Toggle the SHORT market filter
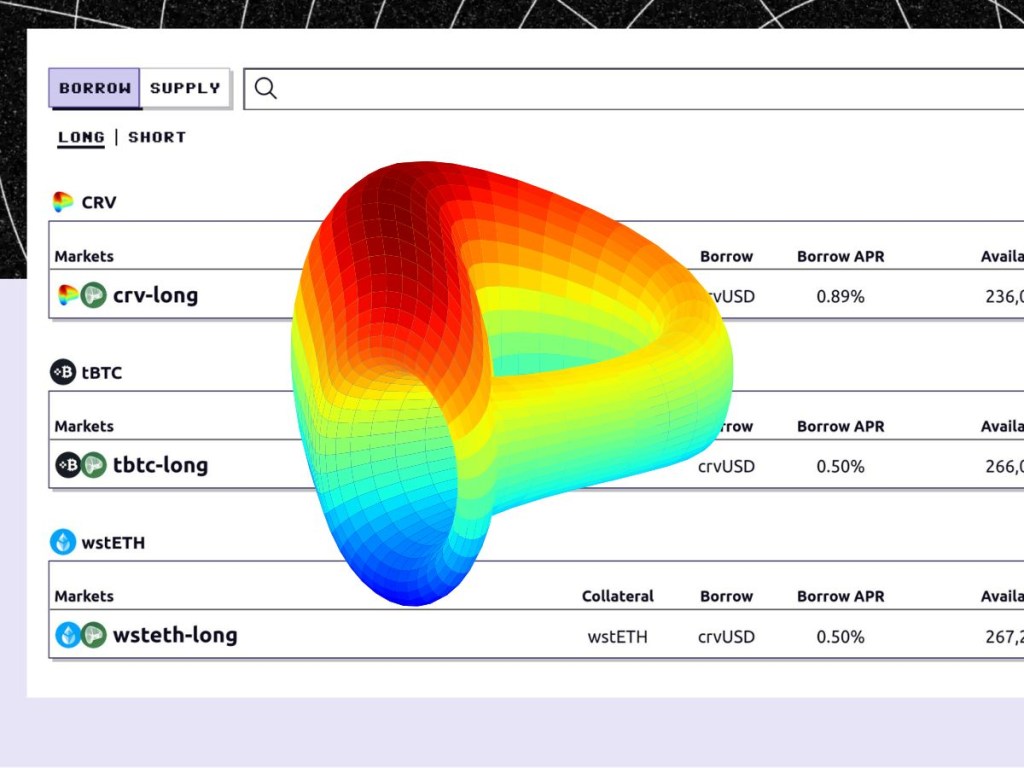[156, 137]
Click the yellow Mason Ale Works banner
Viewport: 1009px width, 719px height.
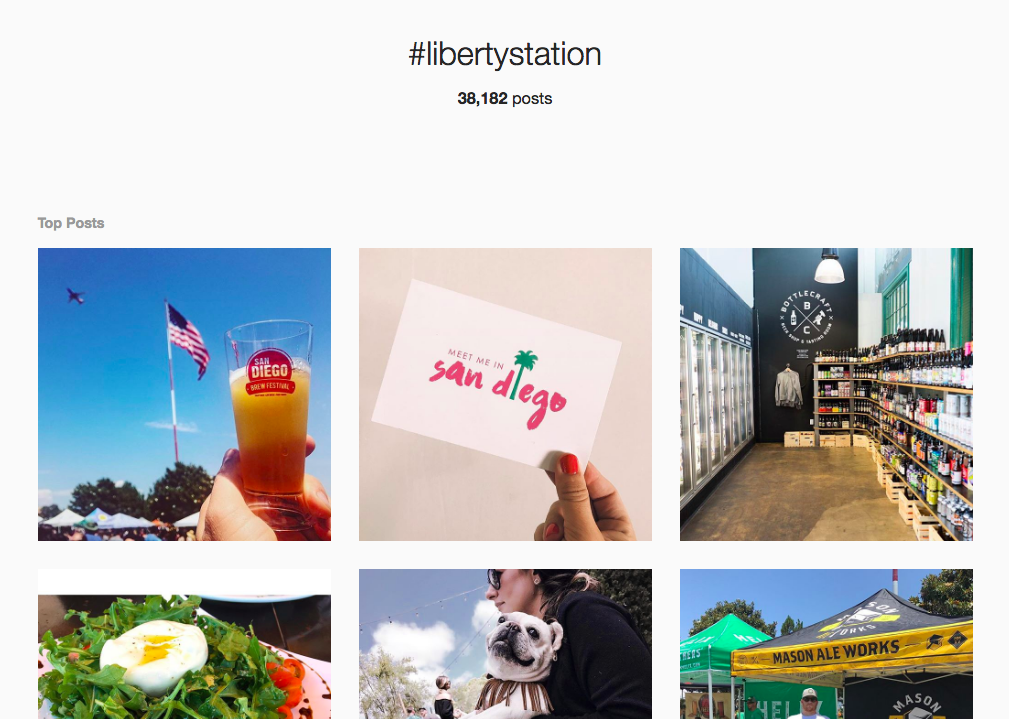[837, 655]
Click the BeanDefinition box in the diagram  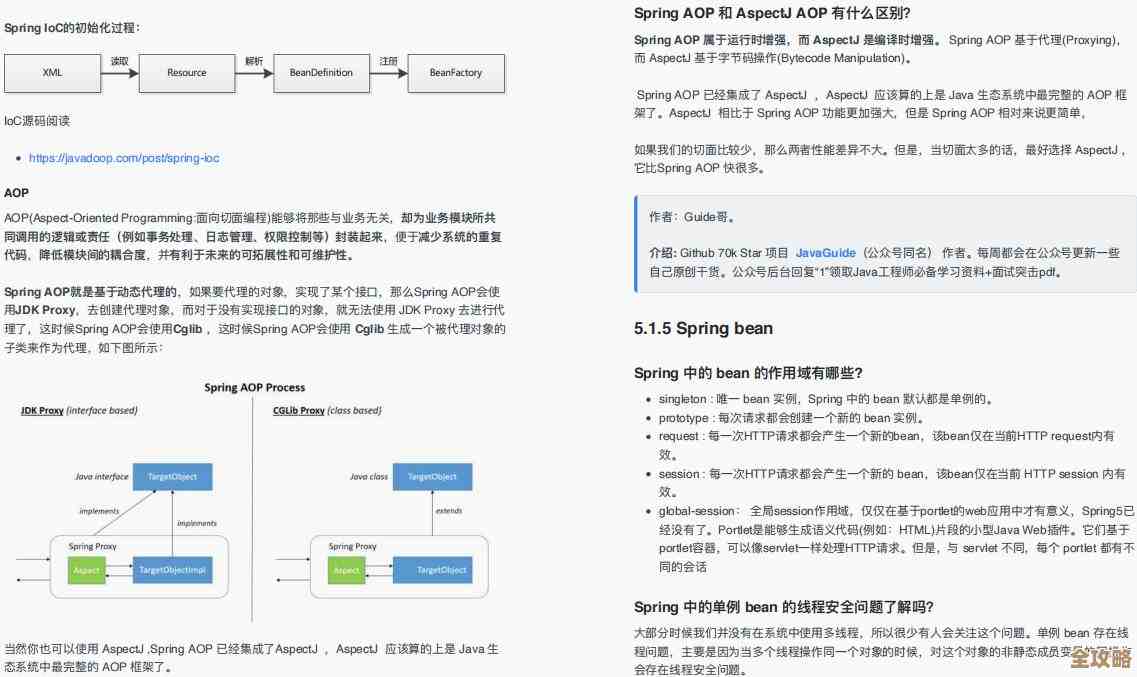click(321, 72)
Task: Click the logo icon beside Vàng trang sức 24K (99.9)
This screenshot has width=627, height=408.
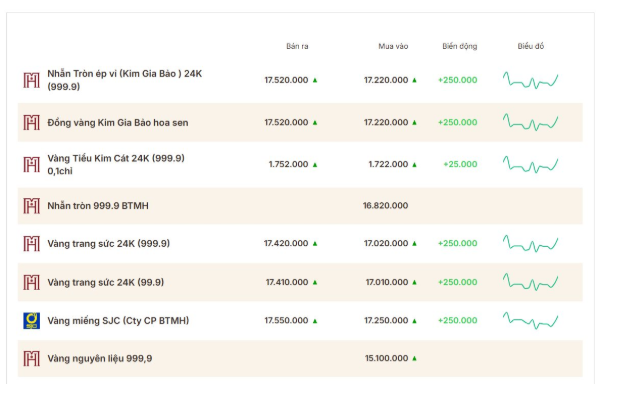Action: click(31, 282)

Work item:
Output exactly and only the lines from the line containing "Task: Click the" to the end of the entries, both included, and omit every picture.

Result for this task:
Task: Click the logo icon beside Vàng trang sức 24K (99.9)
This screenshot has width=627, height=408.
Action: click(31, 282)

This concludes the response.